The secular Republican People’s Party (CHP) issued its warning as dozens of opposition activists were arrested for protesting against the result, in what appeared to be a fresh political crackdown.
Mr Erdogan said he intended to press ahead with translating the narrow Yes vote into constitutional reforms that will give him sweeping new powers, and brushed off criticisms that the changes would take Turkey towards dictatorship.
Three days after Mr Erdogan’s Yes camp claimed a 51 per cent victory in the referendum, the furore over alleged voter fraud showed no signs of dying down.
Protests have taken place in liberal urban neighbourhoods every night and opposition parties are refusing to accept the result
The CHP said the vote should be run again and that it could consider boycotting parliament if its concerns were not addressed. It would be a major escalation in the stand-off and undermine Mr Erdogan’s hopes of moving swiftly to the business of reshaping the constitution.
“We don’t recognise the referendum result,” CHP spokesman Selin Sayek Boke told the Hurriyet newspaper. “There should be no doubt that we will exercise all our democratic rights against it.”
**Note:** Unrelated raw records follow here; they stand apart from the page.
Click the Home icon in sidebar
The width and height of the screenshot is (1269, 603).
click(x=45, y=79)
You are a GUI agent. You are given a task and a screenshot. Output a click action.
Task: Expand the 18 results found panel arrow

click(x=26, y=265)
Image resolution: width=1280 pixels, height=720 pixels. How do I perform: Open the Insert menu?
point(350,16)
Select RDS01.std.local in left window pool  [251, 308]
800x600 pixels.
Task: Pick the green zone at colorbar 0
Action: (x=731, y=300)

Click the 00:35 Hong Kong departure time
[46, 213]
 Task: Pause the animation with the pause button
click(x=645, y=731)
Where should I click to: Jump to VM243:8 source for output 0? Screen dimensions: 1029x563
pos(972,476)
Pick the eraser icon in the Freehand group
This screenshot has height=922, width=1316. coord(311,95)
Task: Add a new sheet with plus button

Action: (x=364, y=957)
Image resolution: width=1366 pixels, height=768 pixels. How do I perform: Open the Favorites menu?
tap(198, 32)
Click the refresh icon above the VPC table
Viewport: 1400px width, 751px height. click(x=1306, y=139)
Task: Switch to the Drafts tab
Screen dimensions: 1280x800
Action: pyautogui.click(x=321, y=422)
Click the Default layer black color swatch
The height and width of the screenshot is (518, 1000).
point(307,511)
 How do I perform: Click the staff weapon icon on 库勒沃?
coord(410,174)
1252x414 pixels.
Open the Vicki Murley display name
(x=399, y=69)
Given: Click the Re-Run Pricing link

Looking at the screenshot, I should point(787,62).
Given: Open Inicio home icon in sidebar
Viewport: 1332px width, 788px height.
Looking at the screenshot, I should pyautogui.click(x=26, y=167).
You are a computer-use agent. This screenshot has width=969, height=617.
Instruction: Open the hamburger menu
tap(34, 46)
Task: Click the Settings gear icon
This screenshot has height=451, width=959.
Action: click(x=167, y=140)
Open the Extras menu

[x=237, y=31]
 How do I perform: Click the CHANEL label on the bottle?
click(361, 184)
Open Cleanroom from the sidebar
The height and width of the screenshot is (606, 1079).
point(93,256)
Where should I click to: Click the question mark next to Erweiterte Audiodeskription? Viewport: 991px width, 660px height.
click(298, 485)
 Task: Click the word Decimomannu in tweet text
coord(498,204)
Turkey’s election board voted 10-1 against the CHP’s application for the results to be annulled. The party said it would consult legal experts to plan its next move.
The high-level political machinations came as 38 opposition activists were reportedly arrested in dawn raids by police.
Most were from Left-wing parties or organisations that had protested against the results.
Turkish police enjoy broad powers to detain people under a state of emergency law in place since a failed coup attempt against Mr Erdogan last summer.
Opposition parties said that 1.5 million unstamped ballots were illegally counted – enough to swing an election that was decided by about 1.38 million votes, according to the state news agency.